▸ **Work required**
Exact transcription with no images: write out all of the entries below.
*** Records for this exercise ***
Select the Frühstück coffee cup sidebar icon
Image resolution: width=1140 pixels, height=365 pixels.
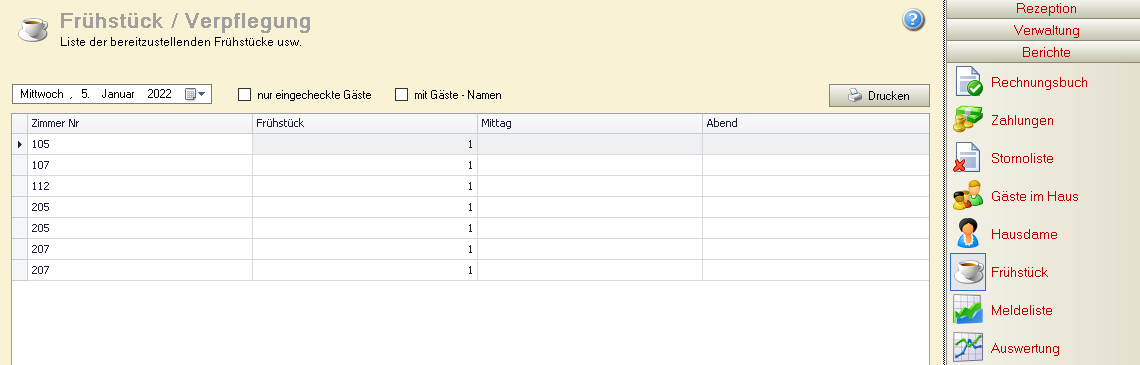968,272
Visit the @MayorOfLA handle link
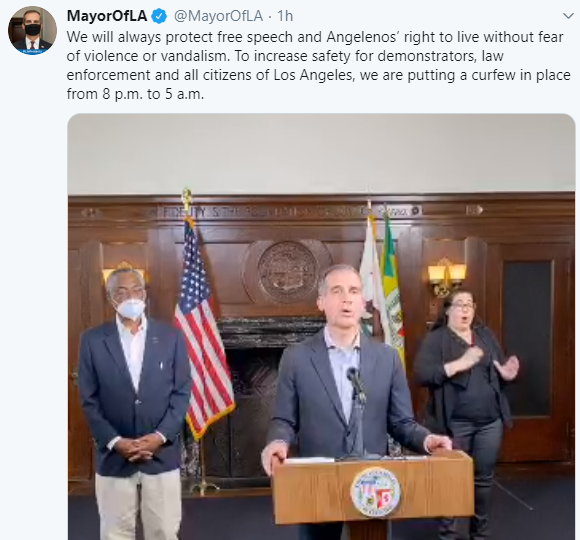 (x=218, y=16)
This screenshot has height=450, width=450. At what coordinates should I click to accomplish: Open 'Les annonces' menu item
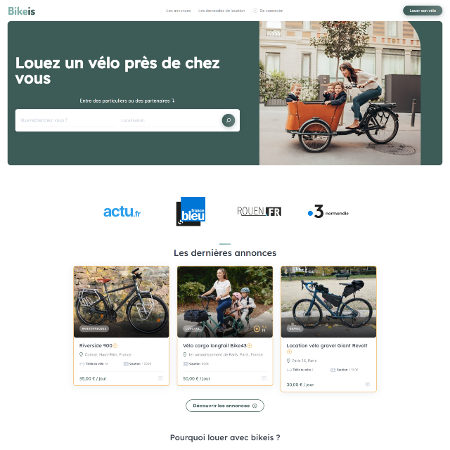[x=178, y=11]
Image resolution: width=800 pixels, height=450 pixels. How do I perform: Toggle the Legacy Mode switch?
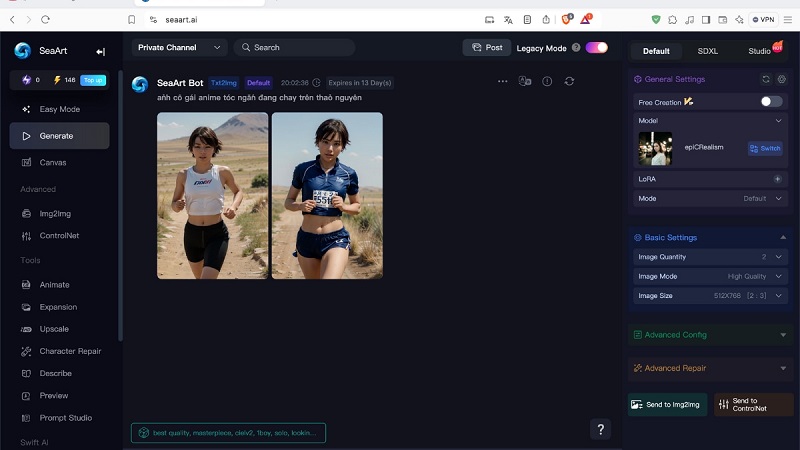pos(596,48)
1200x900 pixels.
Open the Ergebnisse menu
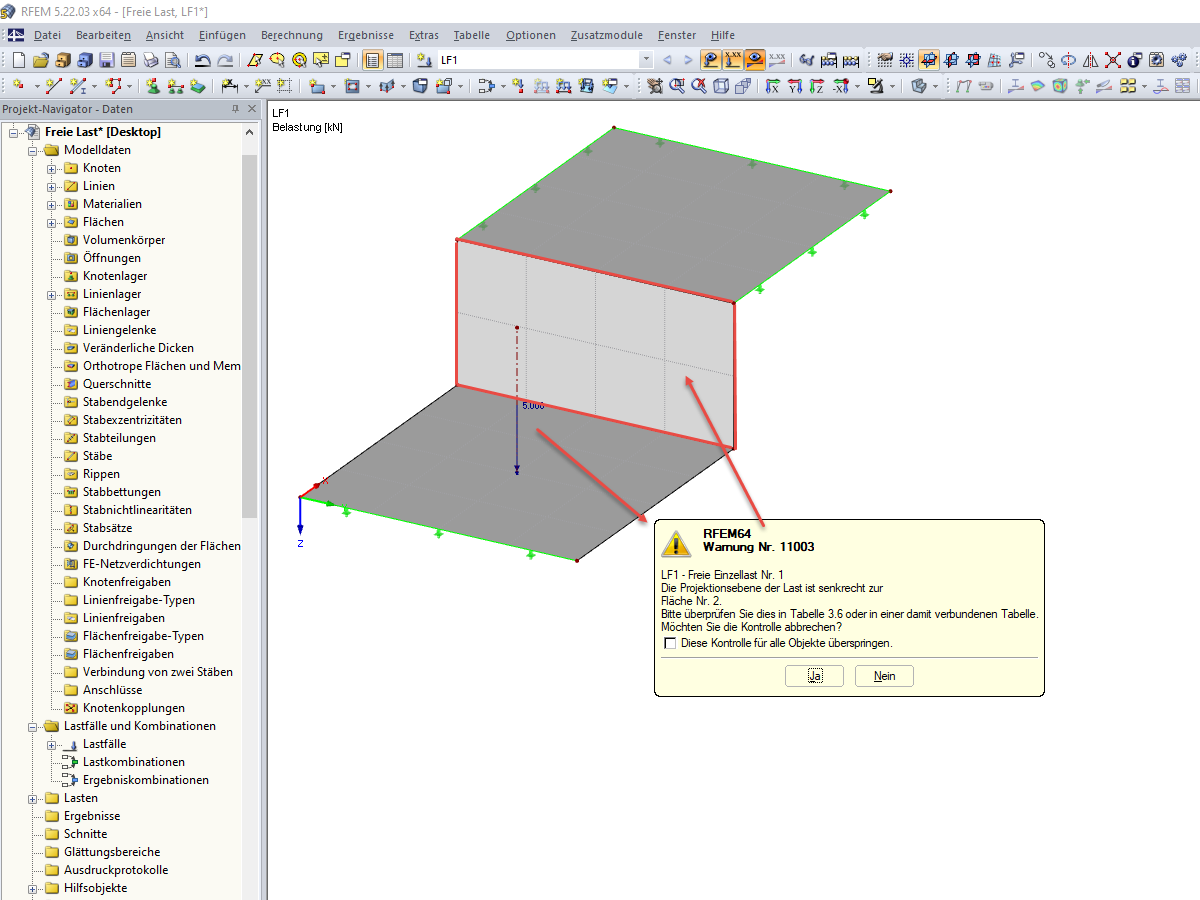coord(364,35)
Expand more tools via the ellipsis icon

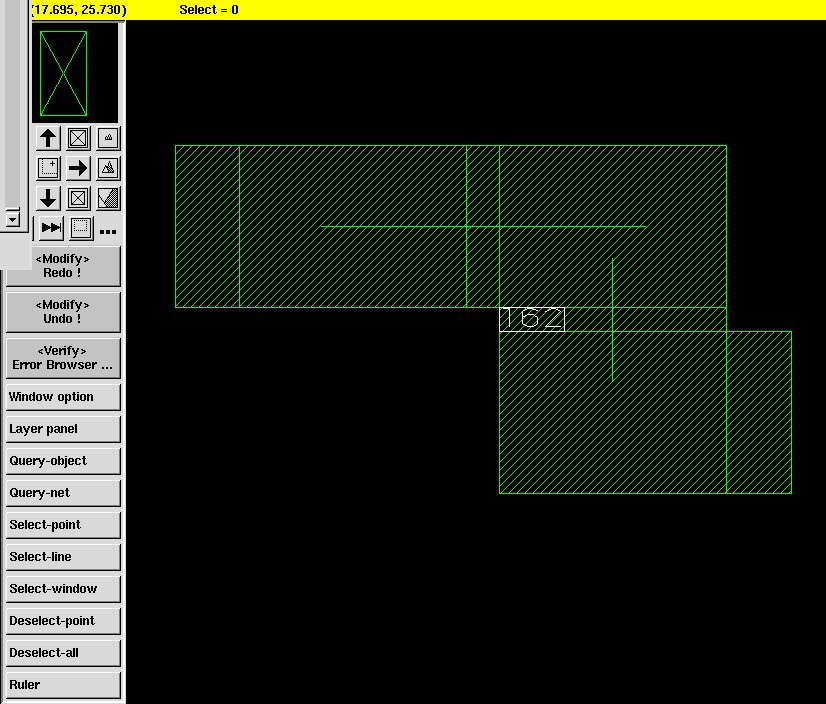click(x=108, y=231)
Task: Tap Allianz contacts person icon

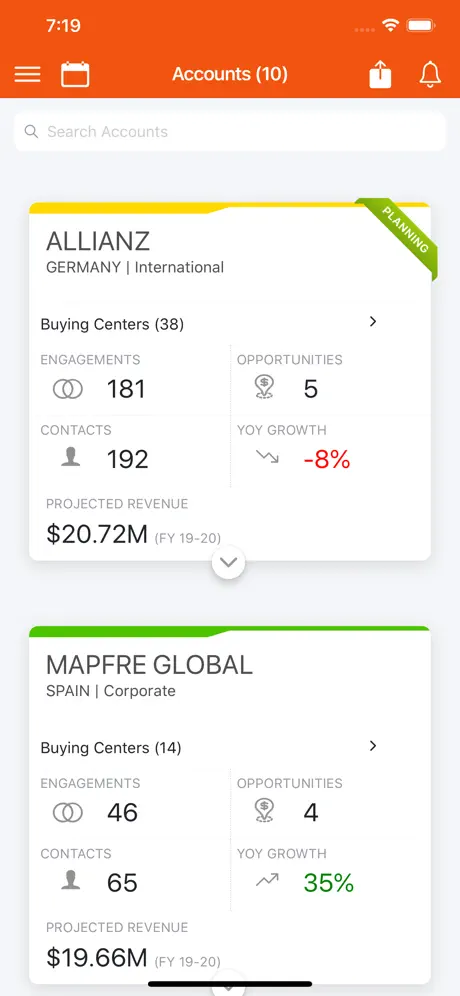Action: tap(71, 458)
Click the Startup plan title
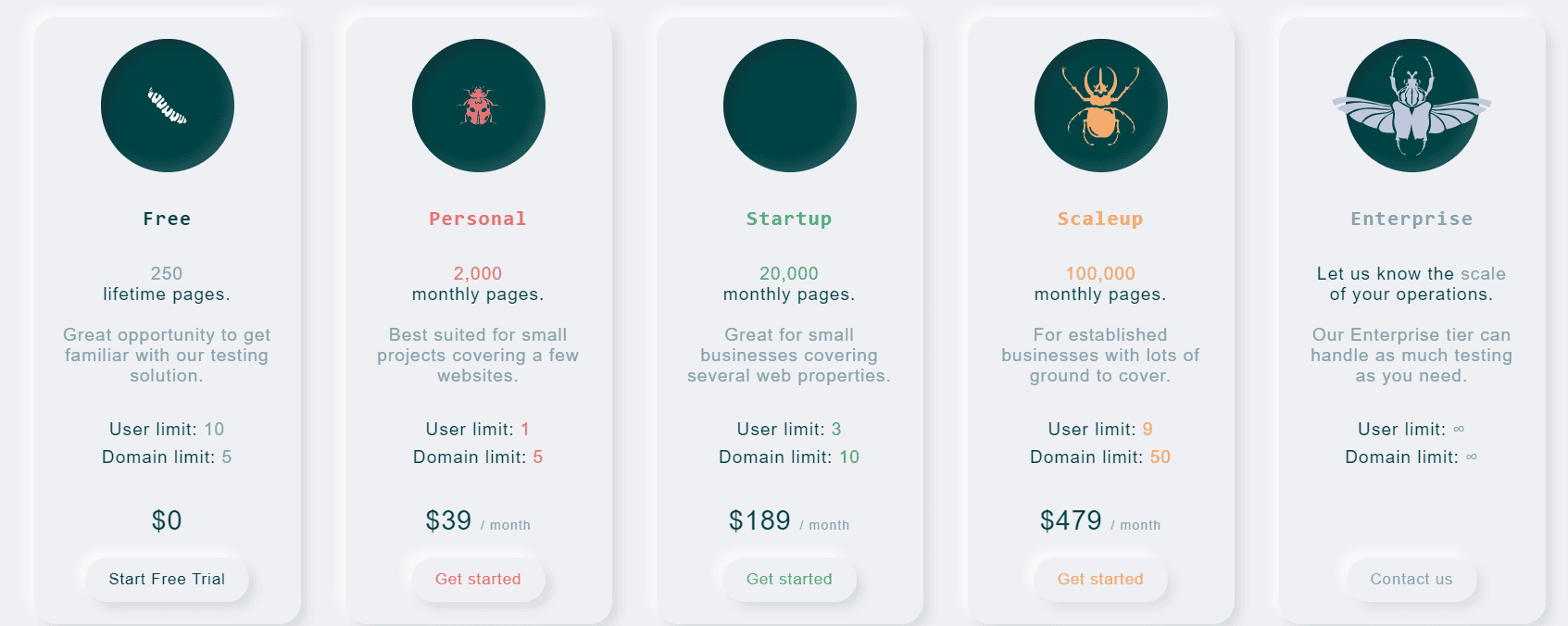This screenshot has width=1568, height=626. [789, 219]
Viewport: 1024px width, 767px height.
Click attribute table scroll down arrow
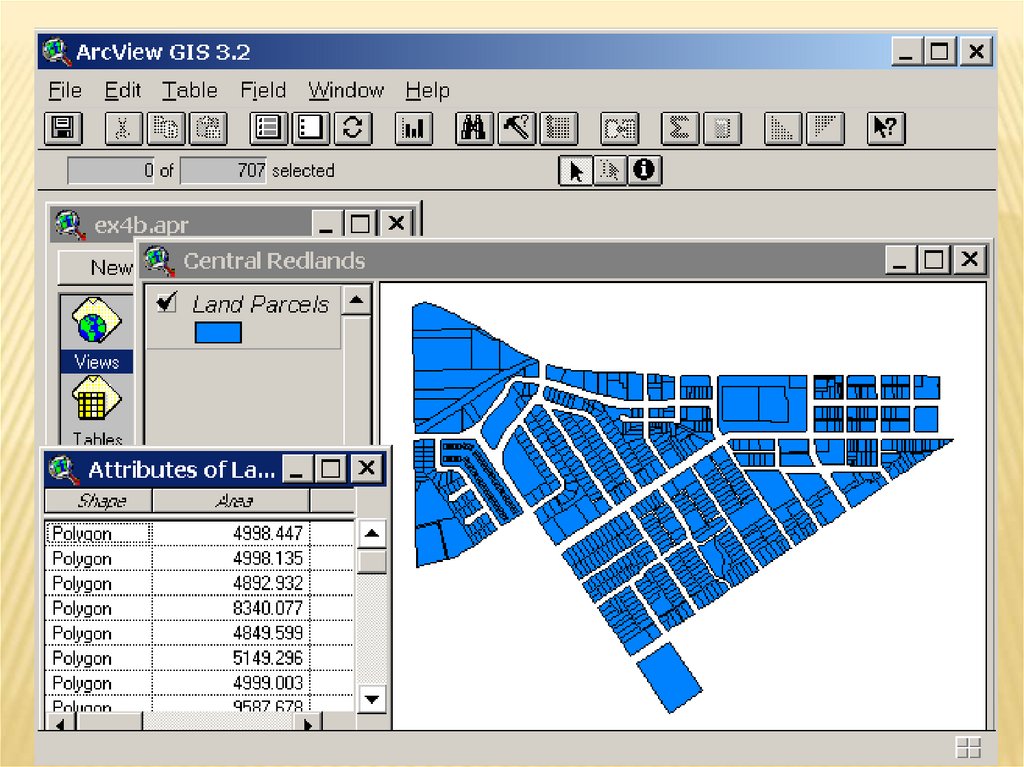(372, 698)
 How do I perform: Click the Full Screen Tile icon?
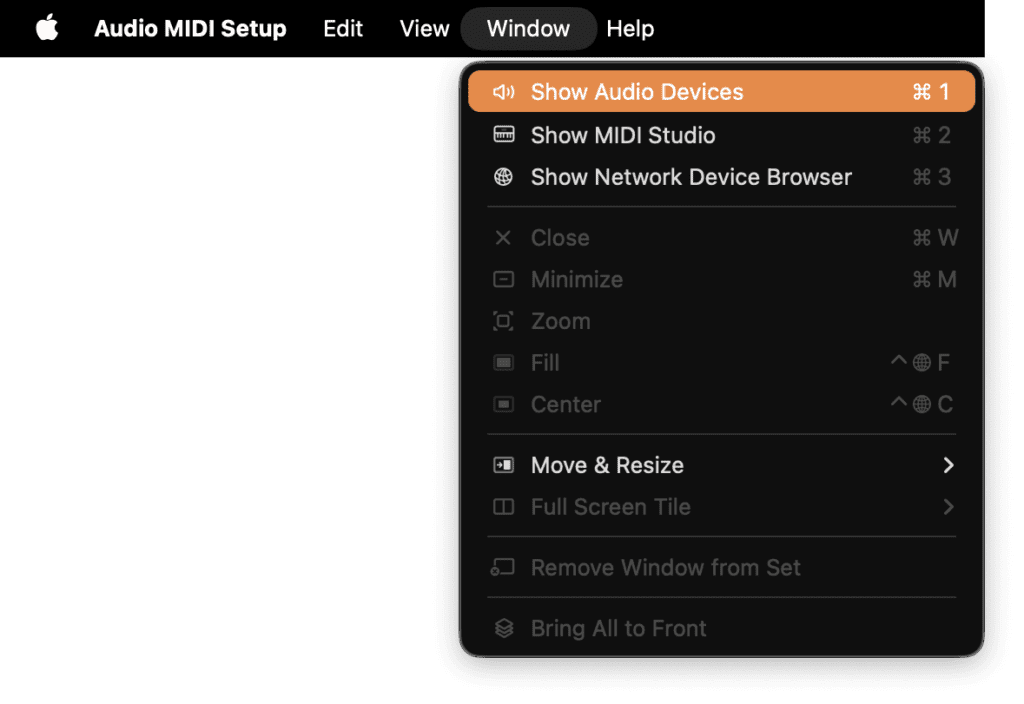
*** End of Records for this exercise ***
▸ **Exercise result**
Select the Frühstück coffee cup sidebar icon
Image resolution: width=1140 pixels, height=365 pixels.
968,272
Visit the @MayorOfLA handle link
 (x=218, y=16)
This screenshot has height=450, width=450. At what coordinates should I click to accomplish: Open 'Les annonces' menu item
[x=178, y=11]
Image resolution: width=800 pixels, height=450 pixels. How do I perform: Toggle the Legacy Mode switch?
pos(596,48)
1200x900 pixels.
Open the Ergebnisse menu
coord(364,35)
Expand more tools via the ellipsis icon

click(x=108, y=231)
Task: Tap Allianz contacts person icon

Action: tap(71, 458)
Click the Startup plan title
This screenshot has width=1568, height=626. [789, 219]
Viewport: 1024px width, 767px height.
Click attribute table scroll down arrow
(372, 698)
 How do I perform: Click the Full Screen Tile icon?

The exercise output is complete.